- [What needs to be done]: Repeat the data that follows in full. Do not include the pictures.

Extracted data Start Marker

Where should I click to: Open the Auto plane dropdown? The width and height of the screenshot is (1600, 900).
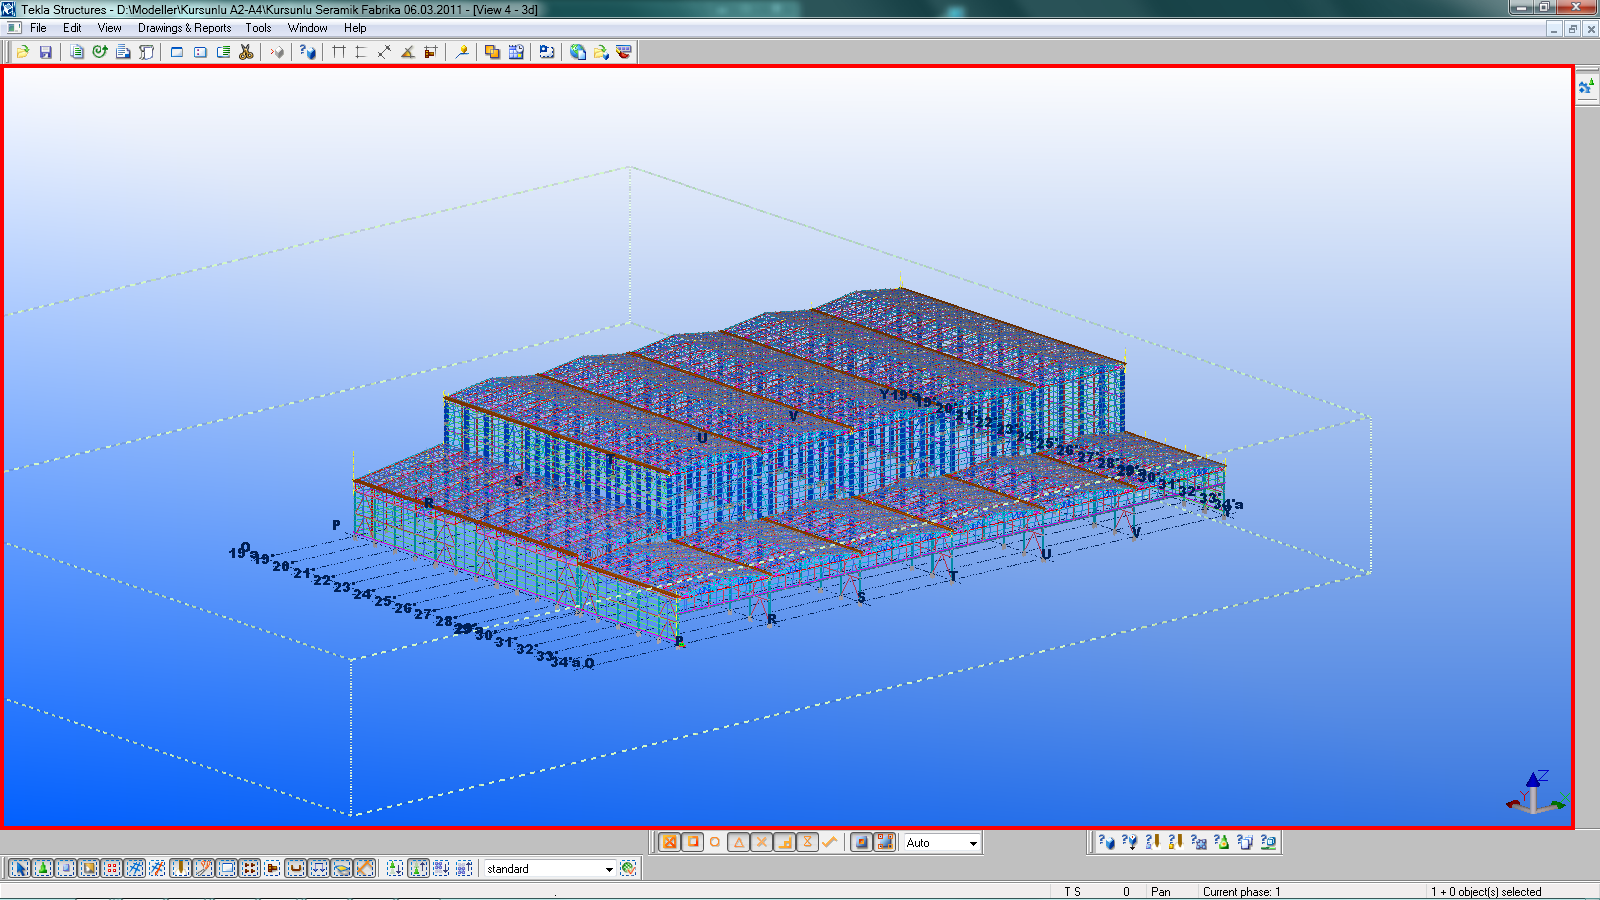tap(972, 843)
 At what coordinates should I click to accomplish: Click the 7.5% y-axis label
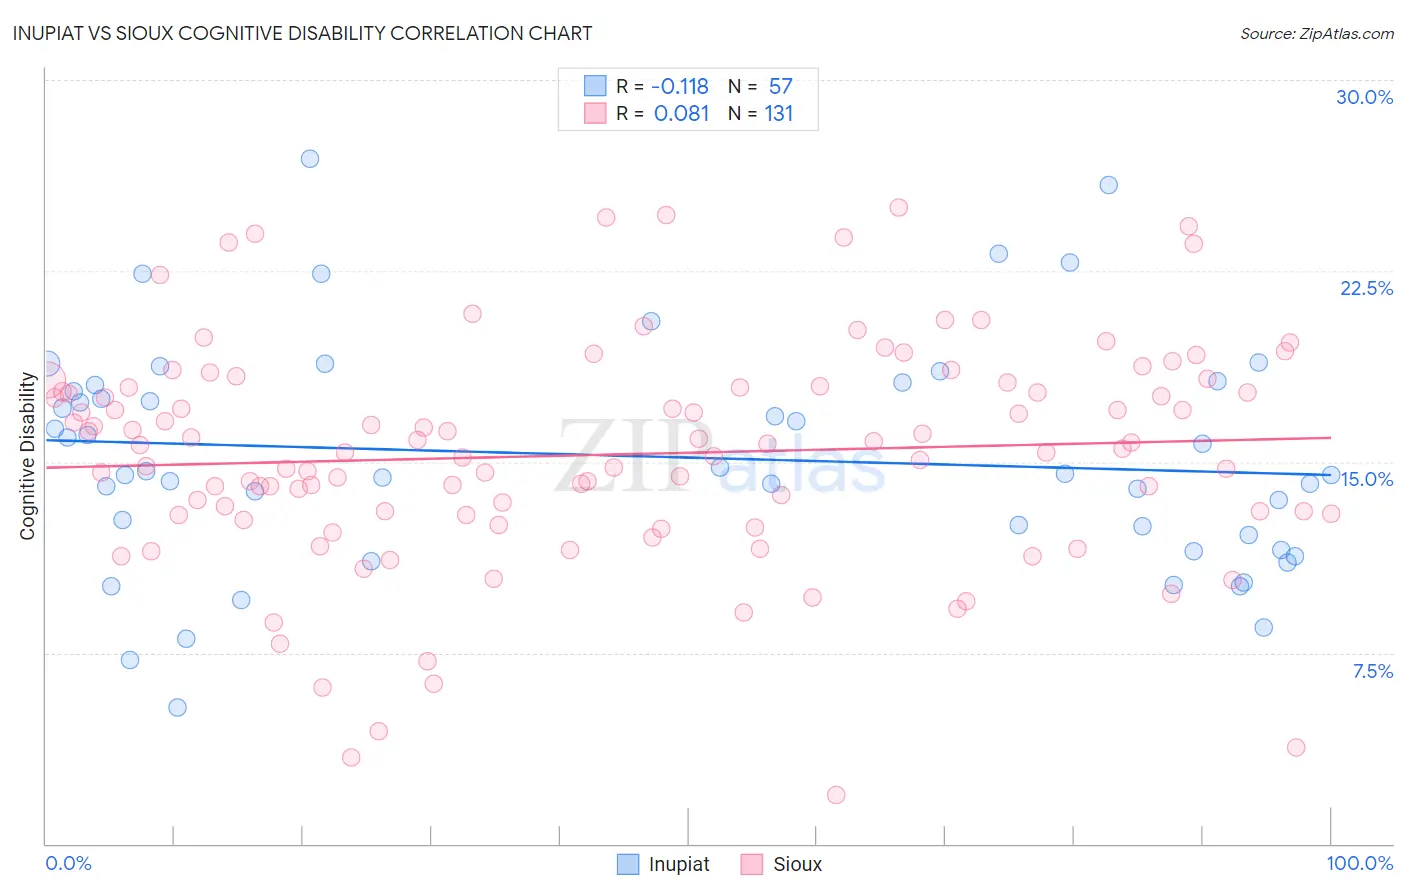(1373, 671)
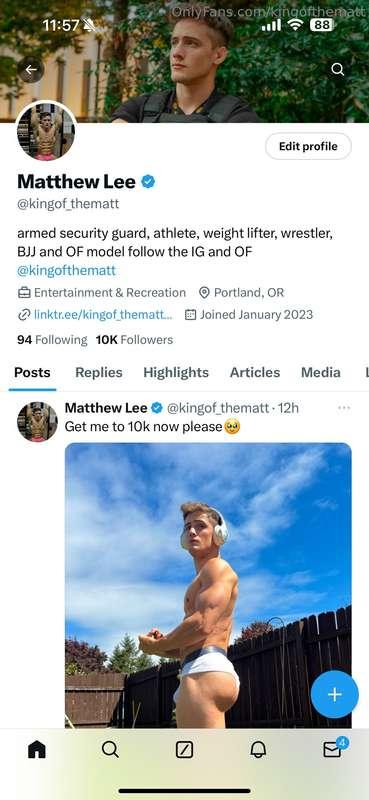Tap the Home icon in bottom bar
The width and height of the screenshot is (369, 800).
37,749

Extracted data End Marker

- [Expected answer]:
Where should I click to: Open the Auto plane dropdown? The width and height of the screenshot is (1600, 900).
tap(972, 843)
 At what coordinates should I click to accomplish: Click the 7.5% y-axis label
(1373, 671)
Tap the Home icon in bottom bar
The width and height of the screenshot is (369, 800).
37,749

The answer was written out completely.